Defying international warnings, North Korea attempted to launch a multi-stage rocket Thursday that potentially would be capable of carrying a nuclear payload into space.
Being North Korea, its effort proved a dismal failure, with the rocket falling apart shortly after launch. However, that doesn’t mean that its ambitions can be safely ignored or downplayed. The U.N. Security Council will be taking up the issue today, and the Obama administration has indicated that a program to deliver food aid to North Korean citizens would be abandoned in response to the provocation.
Mitt Romney, however, immediately condemned the launch attempt as a sign of failure by the Obama administration.
“Instead of approaching Pyongyang from a position of strength, President Obama sought to appease the regime with a food-aid deal that proved to be as naive as it was short-lived,” Romney said. “This incompetence from the Obama administration has emboldened the North Korean regime and undermined the security of the United States and our allies.”
Now, if you want to dissect this problem in partisan terms, we could certainly do that. We could note that the United States first detected the North Korea nuclear program way back in 1989. That would have been early in the administration of the senior President Bush, who did little or nothing in response. In fact, by the end of his term he had pulled all U.S. nuclear warheads out of the Korean Peninsula.

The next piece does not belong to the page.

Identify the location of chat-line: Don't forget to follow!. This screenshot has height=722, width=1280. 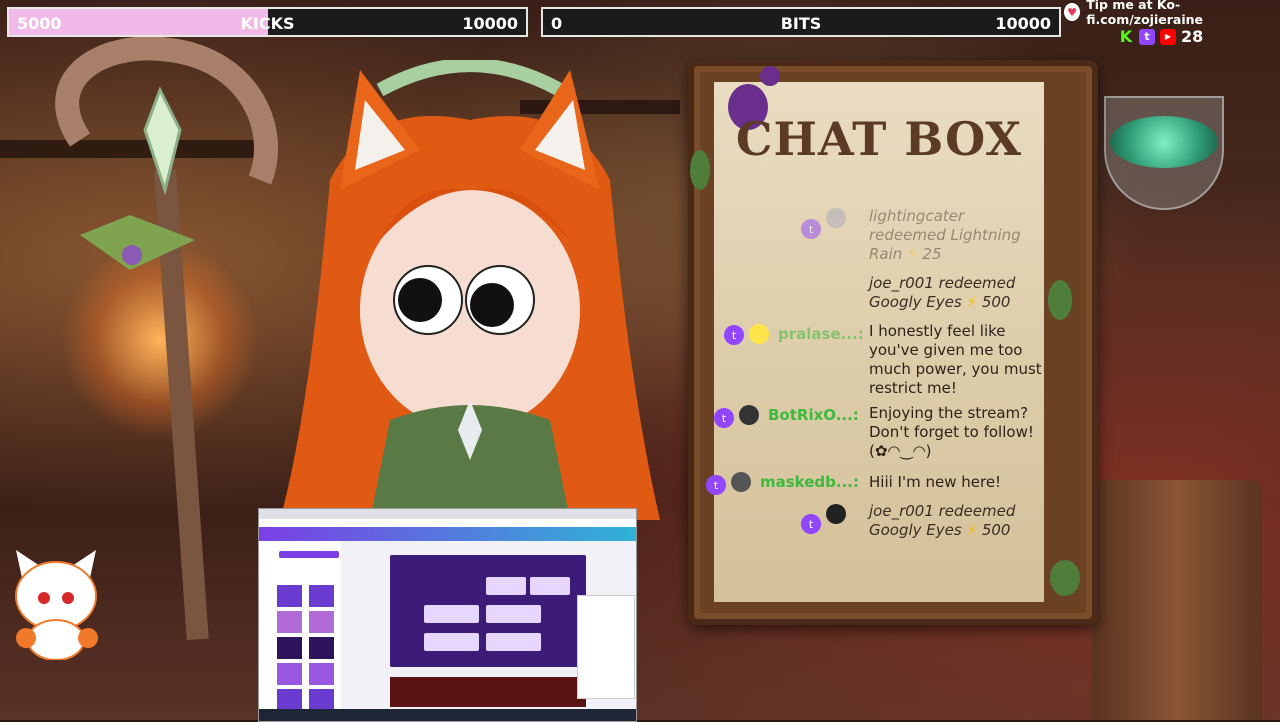
(952, 432).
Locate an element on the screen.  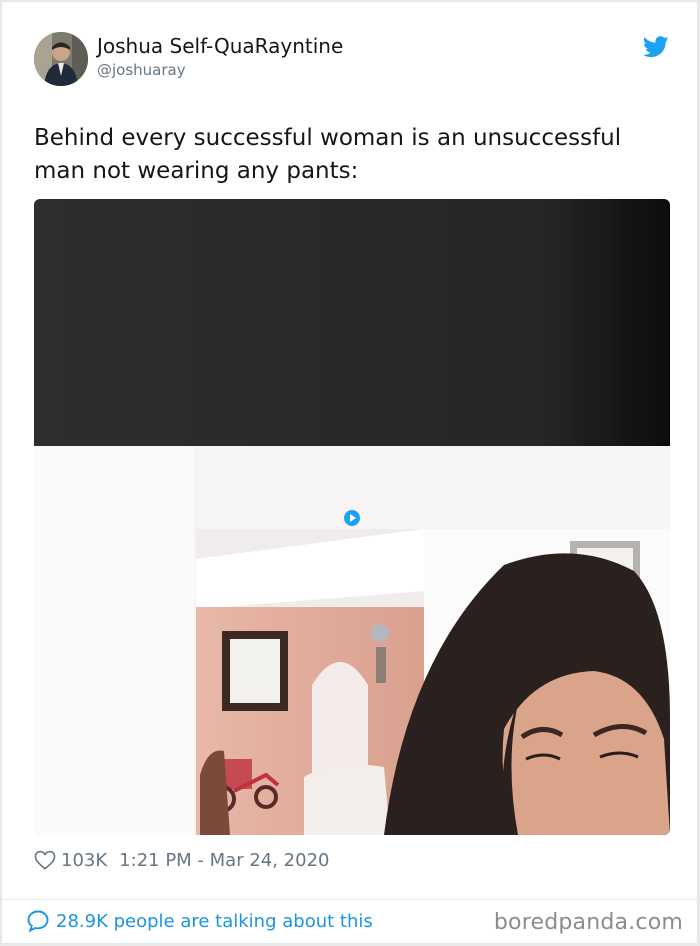
author-name: Joshua Self-QuaRayntine is located at coordinates (220, 46).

In 2002 — under the second President Bush — North Korea publicly admitted its nuclear program, booted international inspectors from the country and restarted nuclear facilities that had been closed as part of a deal with the Clinton administration.
In 2003, North Korea announced its withdrawal from the Nuclear Non-Proliferation Treaty. In 2004 it announced it had built a bomb. And in 2006, it conducted its first test of a nuclear weapon.
In other words, most of the major advances made in the North Korean nuclear program have come with Republicans in the White House. Perhaps they too should have “approached Pyongyang from a position of strength” to solve this problem?
In reality, such a partisan analysis would be deeply foolish. I am not attempting in any way to argue that North Korea’s nuclear program represents a failure of Republican policy or Republican presidents. North Korea poses an extremely difficult challenge that has befuddled presidents of both parties going all the way back to Harry Truman. When a country has nothing and wants nothing, there are very few tools available to influence its behavior.
But I will admit to being curious. He has attempted to set up a dichotomy between “strength” on one hand vs. “appeasement” on the other. But what exactly would Romney do as president?
Would he take military action and provoke what by all accounts would be an extremely bloody war in Korea? Would he try to enlist the help of, say, the Russians? You know, the country that Romney recently denounced as “our number one geopolitical foe,” earning him a rebuke from the Russian president that “now is not the mid-70s”?
Would the Chinese — whom Romney has also harshly criticized — be equally willing to help him out? I rather doubt it.
I do know that I am leery of politicians whose first instinct is to bluster about using “strength” to solve international problems that might better be approached through wisdom, patience or cooperation. Been there, done that, and it didn’t turn out so well.
Based on Romney’s public statements, under his leadership we would still have troops in Iraq, despite Iraq’s insistence that they would not allow them. We would still be plotting how to extend rather than end our presence in Afghanistan. And you may remember that after an American drone crashed in Iran last year, Romney insisted that he would have sent troops into that nation to reclaim it, regardless of the consequences.
It’s also important to note that Romney has assembled a Cheney-esque foreign-policy team that is dominated by the same group of neoconservatives that led President Bush into the miscalculated invasion of Iraq.
By his second term, a chastened Bush had learned enough to discard many of those folks and ignore the rest, but by then the damage had been done, both to this country and to his presidency. By recruiting that crowd to his team, and by his evident willingness to follow their advice, Romney shows no such learning curve.
So I’m curious, and the American people ought to be curious as well: What exactly does “approaching Pyongyang from a position of strength” really mean? How would that approach play out, and what would its consequences be? Over the next six-plus months, maybe we’ll get an answer.